**** Data for processing ****

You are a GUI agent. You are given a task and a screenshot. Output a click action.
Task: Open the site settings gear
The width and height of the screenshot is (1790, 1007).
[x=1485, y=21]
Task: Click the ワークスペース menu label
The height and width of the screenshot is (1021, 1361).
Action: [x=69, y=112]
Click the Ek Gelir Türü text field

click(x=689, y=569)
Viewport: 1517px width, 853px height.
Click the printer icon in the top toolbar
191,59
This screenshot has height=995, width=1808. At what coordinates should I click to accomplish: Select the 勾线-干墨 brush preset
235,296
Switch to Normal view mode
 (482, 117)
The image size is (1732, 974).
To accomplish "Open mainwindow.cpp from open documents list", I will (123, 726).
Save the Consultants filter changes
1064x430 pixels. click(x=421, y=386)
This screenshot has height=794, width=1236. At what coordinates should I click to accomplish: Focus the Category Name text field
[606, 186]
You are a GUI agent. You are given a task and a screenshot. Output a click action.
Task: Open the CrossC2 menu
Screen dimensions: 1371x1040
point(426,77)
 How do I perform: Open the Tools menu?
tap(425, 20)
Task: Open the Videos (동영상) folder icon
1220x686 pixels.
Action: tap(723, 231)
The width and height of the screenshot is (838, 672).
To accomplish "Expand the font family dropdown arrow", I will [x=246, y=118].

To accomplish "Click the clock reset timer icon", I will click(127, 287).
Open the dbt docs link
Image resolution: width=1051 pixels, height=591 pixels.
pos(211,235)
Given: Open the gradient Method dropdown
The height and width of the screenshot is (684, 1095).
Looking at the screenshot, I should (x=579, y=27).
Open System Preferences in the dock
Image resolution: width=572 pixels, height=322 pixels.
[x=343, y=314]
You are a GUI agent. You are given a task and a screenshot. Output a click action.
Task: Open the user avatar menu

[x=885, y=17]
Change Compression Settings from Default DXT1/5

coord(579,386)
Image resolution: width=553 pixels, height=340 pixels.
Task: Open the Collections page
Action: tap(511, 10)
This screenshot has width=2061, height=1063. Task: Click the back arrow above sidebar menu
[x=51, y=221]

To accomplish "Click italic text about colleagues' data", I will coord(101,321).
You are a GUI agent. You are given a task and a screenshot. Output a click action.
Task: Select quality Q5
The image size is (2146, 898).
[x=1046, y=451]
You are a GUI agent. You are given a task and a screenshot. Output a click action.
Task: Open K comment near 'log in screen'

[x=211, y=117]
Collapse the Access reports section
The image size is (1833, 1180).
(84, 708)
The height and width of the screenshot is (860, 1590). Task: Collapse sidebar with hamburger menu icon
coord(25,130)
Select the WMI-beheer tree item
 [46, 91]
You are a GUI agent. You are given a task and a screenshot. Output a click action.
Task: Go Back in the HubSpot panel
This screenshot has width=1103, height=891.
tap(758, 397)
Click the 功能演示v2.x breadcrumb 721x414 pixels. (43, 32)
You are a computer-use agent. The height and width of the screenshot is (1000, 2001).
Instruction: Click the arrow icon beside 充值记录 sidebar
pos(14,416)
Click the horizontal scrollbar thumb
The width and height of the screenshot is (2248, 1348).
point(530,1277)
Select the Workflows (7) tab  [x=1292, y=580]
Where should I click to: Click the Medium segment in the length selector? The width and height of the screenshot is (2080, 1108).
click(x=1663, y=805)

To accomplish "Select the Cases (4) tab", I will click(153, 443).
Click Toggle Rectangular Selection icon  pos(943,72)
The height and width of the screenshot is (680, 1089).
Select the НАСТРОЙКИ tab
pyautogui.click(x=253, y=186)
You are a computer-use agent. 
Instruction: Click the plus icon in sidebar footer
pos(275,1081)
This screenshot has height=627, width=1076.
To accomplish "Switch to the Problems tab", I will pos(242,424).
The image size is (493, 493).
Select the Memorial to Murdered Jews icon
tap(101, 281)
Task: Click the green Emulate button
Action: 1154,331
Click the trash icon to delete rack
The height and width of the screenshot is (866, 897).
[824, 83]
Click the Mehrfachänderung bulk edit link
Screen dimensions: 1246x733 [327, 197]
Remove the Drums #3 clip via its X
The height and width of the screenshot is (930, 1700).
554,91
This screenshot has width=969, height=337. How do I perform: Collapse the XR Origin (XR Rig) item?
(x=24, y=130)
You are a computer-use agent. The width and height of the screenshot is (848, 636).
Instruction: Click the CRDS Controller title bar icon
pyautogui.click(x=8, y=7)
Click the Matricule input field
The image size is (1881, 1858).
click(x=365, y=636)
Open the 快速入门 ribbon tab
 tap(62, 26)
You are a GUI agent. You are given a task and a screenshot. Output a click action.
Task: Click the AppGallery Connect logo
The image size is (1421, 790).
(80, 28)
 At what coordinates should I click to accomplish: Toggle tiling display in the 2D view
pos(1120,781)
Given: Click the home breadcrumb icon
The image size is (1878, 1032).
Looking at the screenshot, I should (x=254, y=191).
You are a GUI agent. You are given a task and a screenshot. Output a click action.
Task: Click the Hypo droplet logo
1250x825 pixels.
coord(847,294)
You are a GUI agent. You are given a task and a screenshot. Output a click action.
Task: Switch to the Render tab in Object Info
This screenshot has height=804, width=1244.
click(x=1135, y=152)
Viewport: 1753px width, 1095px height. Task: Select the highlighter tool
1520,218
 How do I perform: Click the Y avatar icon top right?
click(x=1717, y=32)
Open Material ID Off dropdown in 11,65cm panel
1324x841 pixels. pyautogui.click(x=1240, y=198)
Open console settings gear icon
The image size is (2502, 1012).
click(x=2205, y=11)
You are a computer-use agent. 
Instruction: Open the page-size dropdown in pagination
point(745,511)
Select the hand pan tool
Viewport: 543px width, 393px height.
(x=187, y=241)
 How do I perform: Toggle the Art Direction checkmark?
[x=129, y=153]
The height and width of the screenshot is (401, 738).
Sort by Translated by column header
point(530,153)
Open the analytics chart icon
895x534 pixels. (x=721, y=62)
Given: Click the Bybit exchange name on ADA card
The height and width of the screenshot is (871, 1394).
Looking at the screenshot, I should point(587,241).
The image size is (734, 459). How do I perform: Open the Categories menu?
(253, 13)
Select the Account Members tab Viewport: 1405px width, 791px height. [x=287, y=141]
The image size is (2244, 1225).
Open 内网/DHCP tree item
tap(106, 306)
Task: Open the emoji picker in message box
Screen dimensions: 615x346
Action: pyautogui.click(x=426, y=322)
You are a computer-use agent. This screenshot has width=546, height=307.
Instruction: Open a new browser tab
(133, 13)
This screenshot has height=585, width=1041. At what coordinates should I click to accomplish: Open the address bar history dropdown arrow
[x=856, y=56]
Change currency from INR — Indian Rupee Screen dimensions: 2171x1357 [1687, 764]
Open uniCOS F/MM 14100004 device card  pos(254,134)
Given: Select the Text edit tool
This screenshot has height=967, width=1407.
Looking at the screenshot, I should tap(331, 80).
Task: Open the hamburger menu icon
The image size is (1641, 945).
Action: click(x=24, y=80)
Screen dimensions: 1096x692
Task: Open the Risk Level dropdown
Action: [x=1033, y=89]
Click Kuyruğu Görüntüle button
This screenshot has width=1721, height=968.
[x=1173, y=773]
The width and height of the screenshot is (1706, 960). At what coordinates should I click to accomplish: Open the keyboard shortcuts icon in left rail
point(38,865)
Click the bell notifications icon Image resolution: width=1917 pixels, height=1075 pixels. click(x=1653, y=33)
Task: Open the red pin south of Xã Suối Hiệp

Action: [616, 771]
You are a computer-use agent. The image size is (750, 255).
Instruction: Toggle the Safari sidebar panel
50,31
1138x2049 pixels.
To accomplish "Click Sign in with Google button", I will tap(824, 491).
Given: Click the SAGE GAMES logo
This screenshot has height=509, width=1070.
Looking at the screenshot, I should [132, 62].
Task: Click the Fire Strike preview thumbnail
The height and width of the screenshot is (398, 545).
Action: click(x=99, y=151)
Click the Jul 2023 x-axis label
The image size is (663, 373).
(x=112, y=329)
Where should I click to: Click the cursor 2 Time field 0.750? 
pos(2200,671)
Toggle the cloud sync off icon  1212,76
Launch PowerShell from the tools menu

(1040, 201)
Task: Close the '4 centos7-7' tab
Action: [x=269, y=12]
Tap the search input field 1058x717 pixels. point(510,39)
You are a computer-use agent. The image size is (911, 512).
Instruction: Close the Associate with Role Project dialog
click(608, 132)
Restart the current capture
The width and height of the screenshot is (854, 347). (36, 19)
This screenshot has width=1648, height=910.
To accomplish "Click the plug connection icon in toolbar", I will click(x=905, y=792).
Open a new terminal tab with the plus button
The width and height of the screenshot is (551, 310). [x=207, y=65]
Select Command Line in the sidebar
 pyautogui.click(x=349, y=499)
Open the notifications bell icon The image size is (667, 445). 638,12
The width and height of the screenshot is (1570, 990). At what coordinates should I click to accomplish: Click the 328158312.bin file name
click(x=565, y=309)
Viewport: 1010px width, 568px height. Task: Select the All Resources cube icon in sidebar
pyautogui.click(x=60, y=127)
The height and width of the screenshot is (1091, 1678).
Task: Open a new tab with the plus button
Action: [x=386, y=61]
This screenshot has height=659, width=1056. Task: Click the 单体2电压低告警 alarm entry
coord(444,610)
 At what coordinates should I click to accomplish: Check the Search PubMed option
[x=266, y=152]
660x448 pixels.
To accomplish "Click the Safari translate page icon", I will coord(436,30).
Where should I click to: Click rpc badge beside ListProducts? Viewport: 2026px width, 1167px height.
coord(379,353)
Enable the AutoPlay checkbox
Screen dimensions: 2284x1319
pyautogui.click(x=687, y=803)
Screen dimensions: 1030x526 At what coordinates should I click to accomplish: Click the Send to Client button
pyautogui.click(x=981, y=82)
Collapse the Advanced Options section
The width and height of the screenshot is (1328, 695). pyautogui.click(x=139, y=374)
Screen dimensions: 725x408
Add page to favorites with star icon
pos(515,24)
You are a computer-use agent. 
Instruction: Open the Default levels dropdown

****

Task prompt. Starting at the line that has "The image size is (1641, 945)." and ending at the line that has "1138x2049 pixels.", please write out the lines above exactly, leaving out all others.

Reply to the task.
The image size is (1641, 945).
Action: click(x=24, y=80)
Screen dimensions: 1096x692
Task: Open the Risk Level dropdown
Action: [x=1033, y=89]
Click Kuyruğu Görüntüle button
This screenshot has width=1721, height=968.
[x=1173, y=773]
The width and height of the screenshot is (1706, 960). At what coordinates should I click to accomplish: Open the keyboard shortcuts icon in left rail
point(38,865)
Click the bell notifications icon Image resolution: width=1917 pixels, height=1075 pixels. click(x=1653, y=33)
Task: Open the red pin south of Xã Suối Hiệp

Action: [616, 771]
You are a computer-use agent. The image size is (750, 255).
Instruction: Toggle the Safari sidebar panel
50,31
1138x2049 pixels.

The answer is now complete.